# taz.de -- Die Neuerfindung Worpswedes: Im Teufelsmoor tut sich was
       
       > Der Masterplan zur Neuerfindung Worpswedes kommt einen wichtigen Schritt
       > voran: Das frühere, der "Väterkunde" gewidmete Roselius-Museum ist nun
       > Teil der "Großen Kunstschau" und der internationalen Kunst verpflichtet.
       
 (IMG) Bild: Das frühere Roselius-Museum, ursprünglich völkisch orientiert.
       
       WORPSWEDE taz | "Das war kein einfaches Projekt", sagt Michael Hindenburg.

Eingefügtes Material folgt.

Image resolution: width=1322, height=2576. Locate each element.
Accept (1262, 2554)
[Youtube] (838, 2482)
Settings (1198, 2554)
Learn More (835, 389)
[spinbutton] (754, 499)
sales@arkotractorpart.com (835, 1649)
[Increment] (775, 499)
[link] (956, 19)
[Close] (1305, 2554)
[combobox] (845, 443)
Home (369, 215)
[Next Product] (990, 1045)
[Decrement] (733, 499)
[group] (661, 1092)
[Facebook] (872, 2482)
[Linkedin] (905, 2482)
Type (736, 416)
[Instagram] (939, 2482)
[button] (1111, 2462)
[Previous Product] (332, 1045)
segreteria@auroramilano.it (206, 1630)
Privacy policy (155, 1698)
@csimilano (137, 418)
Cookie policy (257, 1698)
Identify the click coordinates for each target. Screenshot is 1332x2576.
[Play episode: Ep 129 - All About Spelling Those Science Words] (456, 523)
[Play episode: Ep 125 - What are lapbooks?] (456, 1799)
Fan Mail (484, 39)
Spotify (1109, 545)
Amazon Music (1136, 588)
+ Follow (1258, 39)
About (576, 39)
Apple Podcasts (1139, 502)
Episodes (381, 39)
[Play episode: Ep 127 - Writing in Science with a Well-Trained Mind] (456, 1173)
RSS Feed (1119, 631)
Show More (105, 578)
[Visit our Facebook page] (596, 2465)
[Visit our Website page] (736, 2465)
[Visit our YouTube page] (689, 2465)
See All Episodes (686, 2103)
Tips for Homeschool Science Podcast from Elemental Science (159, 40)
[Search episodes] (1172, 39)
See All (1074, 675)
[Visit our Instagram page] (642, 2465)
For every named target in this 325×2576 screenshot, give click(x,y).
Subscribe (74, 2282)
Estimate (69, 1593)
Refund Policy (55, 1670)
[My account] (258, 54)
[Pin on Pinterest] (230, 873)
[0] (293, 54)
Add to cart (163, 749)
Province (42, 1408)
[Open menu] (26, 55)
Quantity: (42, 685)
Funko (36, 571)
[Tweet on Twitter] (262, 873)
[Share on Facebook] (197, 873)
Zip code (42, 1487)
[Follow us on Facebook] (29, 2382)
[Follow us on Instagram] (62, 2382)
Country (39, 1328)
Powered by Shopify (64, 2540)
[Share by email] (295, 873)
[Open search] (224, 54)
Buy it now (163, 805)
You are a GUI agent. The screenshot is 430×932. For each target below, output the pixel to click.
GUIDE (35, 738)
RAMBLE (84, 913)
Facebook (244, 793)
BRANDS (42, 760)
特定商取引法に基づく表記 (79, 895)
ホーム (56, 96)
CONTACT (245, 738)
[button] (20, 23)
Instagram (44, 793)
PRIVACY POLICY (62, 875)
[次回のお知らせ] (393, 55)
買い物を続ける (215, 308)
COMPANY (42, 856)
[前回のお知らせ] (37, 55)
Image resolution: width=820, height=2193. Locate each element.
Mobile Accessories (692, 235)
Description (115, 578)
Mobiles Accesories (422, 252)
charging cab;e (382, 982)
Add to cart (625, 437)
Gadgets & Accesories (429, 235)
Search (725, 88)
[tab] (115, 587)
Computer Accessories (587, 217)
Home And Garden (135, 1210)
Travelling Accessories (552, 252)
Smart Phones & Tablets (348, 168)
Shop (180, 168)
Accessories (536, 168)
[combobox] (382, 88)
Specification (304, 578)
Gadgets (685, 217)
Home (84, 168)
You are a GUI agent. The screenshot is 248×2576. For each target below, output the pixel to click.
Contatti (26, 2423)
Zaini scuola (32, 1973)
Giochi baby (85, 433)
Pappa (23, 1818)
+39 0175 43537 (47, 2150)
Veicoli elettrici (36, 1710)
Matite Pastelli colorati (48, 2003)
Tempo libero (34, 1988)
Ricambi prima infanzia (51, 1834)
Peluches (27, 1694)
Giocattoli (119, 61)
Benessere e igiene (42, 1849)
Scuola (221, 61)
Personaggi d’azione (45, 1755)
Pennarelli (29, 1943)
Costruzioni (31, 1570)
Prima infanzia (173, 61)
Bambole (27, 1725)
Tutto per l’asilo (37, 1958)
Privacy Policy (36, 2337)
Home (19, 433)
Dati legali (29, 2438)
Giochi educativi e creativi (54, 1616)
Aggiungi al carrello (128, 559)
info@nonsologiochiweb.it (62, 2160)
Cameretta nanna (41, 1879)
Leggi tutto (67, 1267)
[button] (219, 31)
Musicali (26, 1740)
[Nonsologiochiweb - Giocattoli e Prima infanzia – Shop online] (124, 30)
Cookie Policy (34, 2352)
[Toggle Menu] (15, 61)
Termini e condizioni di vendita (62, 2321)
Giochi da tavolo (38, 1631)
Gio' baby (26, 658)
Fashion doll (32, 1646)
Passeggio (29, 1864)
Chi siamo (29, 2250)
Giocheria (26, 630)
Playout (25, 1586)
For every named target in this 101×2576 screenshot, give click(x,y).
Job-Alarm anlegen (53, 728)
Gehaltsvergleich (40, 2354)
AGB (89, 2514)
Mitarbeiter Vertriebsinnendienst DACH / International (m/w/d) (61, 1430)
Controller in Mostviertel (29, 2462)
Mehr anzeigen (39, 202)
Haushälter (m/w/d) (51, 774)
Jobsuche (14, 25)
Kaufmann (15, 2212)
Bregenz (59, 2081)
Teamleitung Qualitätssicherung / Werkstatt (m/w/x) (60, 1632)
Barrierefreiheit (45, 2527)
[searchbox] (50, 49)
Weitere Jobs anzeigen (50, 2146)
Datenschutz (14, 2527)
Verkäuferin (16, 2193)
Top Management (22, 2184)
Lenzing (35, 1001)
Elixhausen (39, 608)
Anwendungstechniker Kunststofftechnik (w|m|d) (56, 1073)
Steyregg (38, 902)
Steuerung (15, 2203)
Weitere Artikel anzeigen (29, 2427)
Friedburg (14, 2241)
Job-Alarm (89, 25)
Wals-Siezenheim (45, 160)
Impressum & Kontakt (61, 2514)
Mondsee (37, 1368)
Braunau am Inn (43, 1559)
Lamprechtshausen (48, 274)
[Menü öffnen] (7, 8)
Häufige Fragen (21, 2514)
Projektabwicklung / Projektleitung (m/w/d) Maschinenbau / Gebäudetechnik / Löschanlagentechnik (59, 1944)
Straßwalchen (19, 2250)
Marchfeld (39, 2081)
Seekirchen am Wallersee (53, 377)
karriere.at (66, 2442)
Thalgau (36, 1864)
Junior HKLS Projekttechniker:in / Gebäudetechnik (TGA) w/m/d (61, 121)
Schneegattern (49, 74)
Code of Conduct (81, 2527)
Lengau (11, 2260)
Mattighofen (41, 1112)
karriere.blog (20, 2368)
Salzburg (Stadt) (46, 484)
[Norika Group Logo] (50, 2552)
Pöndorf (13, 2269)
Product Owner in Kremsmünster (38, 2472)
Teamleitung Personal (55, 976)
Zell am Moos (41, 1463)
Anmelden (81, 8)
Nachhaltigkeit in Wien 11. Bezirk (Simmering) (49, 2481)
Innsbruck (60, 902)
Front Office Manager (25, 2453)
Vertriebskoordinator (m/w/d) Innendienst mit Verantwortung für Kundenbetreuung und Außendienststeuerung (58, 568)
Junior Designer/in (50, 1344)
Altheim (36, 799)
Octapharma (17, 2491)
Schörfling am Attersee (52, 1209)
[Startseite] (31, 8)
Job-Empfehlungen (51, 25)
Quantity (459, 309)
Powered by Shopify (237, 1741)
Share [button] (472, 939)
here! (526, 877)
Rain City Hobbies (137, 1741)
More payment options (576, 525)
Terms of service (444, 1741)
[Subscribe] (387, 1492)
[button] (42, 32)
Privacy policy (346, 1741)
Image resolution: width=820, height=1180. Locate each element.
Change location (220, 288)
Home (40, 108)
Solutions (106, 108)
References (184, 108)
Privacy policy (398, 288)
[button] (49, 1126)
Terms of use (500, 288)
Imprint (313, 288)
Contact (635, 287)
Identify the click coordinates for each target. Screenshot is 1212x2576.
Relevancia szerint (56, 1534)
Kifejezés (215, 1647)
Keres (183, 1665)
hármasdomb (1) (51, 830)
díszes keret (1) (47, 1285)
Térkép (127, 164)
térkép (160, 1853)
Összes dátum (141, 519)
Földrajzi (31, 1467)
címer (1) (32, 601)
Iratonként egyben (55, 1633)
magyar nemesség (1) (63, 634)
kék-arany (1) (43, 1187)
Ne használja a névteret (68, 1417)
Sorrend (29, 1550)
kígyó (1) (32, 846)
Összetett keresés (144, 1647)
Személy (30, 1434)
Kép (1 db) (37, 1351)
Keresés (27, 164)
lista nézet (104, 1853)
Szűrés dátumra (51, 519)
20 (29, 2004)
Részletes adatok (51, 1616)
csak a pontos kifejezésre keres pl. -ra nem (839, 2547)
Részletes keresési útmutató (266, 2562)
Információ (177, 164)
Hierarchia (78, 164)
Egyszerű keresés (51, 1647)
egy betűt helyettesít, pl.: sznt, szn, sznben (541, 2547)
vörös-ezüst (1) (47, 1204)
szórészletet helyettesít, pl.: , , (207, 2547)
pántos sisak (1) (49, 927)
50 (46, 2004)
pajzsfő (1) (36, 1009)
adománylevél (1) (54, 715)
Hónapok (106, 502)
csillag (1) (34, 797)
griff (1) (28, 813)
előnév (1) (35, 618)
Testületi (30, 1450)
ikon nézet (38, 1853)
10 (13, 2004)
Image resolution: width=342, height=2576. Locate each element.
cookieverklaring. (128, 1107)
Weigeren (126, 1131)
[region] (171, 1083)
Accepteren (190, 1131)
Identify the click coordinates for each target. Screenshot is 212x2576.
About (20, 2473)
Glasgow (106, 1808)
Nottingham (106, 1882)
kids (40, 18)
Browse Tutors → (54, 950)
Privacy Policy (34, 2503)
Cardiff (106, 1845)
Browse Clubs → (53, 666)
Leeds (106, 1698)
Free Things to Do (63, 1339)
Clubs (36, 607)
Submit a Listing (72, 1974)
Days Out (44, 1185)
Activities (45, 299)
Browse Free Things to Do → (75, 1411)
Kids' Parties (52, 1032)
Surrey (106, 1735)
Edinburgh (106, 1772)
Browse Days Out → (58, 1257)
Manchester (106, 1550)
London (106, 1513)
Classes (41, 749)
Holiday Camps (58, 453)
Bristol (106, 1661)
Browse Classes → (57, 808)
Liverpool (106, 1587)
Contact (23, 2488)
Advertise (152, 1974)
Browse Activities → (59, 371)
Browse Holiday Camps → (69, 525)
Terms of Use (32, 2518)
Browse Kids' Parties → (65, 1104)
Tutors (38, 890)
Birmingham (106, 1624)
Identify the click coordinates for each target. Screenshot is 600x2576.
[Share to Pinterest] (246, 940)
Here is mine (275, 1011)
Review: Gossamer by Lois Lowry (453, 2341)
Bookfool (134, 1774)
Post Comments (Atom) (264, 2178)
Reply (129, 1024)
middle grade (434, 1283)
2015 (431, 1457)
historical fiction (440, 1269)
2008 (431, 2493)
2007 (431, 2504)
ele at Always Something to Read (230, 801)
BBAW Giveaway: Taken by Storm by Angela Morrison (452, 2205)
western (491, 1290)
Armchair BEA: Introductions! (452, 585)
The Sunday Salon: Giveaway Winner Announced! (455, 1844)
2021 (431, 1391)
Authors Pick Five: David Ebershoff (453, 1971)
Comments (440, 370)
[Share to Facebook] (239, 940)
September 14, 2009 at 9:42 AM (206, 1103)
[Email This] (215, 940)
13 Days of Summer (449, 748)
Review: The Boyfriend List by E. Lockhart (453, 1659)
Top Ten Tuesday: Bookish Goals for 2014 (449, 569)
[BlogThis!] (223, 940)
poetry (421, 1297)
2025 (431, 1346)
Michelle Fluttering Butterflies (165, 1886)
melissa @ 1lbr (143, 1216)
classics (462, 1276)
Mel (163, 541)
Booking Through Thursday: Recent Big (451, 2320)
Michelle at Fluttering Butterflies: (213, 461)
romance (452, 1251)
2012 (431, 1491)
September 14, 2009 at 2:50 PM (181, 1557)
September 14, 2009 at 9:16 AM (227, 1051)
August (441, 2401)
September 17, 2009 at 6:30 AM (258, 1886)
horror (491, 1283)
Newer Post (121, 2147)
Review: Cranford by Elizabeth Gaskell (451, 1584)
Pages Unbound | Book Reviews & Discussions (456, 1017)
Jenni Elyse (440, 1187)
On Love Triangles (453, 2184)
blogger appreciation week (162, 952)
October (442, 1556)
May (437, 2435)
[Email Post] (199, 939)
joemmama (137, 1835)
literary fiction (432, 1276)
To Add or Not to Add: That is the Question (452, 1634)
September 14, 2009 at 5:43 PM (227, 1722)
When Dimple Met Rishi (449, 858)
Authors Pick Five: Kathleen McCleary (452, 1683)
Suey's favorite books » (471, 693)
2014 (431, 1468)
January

       Der Bremer Architekt hat ein Denkmal umgebaut: das ehemalige Worpsweder
       Roselius-Museum. Mit seinem seltsamen Spagat zwischen einem skandinavisch
       inspirierten Äußeren und vorsintflutlichen Ausstellungsstücken gab es ein
       perfektes Sinnbild für die historische Ambivalenz des Künstlerdorfes ab -
       mäandernd zwischen Moderne und ideologischer Indoktrination, wie sie in den
       Exponaten zur "Väterkunde" zum Ausdruck kam, denen das Roselius-Museum
       ursprünglich gewidmet war.
       
       Der Umbau des Backsteinbaus zum Westflügel der "Großen Kunstschau
       Worpswede" stellt den ersten entscheidenden Schritt zur Umsetzung eines
       groß angelegten Masterplans dar: Mit ihm soll das berühmte Künstlerdorf im
       Teufelsmoor bis 2014, dem 125-jährigen Gründungsjubiläum der
       Künstlerkolonie, neu aufgestellt werden. Dafür stehen immerhin 9,3
       Millionen Euro bereit, unter anderem aus EU-Mitteln. Gut ein Drittel davon
       durfte Hindenburg verbauen.
       
       Dabei musste er nicht nur auf den Denkmalschutz Rücksicht nehmen, sondern
       auch auf die internationale Kunst, die hier künftig gezeigt werden soll.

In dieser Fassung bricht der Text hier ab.